— Exercise —
Please go through the records below and return every line holding the word "label".

-------------------------

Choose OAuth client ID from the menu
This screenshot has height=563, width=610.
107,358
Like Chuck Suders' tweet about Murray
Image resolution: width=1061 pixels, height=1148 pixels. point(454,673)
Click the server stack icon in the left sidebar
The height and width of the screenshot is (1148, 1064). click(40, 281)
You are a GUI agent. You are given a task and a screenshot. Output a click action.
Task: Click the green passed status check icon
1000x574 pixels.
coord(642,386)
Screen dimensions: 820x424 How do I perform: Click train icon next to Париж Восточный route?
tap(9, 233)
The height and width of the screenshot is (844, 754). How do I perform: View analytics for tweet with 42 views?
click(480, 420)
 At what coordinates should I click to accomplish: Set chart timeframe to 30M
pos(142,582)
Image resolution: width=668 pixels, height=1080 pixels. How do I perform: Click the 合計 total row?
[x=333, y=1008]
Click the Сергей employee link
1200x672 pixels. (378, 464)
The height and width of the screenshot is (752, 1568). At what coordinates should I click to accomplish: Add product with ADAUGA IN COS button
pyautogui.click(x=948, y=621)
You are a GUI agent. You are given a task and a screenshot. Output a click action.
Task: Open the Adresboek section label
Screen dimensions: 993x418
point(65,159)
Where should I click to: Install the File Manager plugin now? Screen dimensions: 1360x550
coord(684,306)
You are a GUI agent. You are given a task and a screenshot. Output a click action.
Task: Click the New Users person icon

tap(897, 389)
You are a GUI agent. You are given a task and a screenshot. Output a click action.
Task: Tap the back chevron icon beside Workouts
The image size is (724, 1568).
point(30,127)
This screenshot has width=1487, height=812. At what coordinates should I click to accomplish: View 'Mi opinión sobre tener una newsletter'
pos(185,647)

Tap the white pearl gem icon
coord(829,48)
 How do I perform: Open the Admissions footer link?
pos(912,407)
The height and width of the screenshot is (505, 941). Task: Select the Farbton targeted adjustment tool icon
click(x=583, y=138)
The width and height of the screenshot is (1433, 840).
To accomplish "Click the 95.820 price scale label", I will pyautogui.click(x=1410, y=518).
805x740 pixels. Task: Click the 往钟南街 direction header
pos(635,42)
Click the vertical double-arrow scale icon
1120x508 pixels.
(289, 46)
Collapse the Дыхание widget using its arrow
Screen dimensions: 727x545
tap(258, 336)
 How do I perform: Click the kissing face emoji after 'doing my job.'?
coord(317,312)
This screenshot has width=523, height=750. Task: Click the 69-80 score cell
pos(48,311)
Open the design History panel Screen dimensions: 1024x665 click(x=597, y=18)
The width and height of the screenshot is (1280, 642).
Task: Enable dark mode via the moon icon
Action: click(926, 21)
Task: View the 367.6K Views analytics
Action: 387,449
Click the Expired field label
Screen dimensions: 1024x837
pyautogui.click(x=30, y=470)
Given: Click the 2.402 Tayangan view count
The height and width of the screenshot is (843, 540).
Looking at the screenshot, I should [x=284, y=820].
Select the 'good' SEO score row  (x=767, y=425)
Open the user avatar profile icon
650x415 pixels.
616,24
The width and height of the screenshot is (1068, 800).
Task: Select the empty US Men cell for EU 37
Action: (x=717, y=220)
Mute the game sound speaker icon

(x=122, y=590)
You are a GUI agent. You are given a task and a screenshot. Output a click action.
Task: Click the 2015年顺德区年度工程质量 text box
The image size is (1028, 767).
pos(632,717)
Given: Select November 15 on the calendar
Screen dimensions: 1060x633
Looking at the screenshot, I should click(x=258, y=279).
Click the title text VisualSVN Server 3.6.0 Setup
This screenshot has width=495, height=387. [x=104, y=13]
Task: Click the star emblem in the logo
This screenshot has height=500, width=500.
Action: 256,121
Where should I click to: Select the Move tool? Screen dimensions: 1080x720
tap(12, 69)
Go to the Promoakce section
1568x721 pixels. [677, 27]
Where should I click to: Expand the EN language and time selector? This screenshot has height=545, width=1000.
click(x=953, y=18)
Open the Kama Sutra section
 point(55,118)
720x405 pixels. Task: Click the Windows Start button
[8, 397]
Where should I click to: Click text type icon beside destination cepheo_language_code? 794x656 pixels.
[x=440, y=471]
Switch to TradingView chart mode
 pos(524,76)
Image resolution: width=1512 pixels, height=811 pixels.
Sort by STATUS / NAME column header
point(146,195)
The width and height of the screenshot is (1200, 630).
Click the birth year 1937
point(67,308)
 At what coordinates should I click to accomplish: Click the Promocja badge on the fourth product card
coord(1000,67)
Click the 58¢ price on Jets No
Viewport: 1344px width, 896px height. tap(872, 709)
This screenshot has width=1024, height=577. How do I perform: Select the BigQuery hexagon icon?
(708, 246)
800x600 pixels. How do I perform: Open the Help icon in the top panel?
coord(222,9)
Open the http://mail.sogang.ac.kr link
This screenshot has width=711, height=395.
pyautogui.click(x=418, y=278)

-------------------------

— Solution for this exercise —
Task: Open the Adresboek section label
To accomplish "Click the 95.820 price scale label", I will pyautogui.click(x=1410, y=518).
Click the Expired field label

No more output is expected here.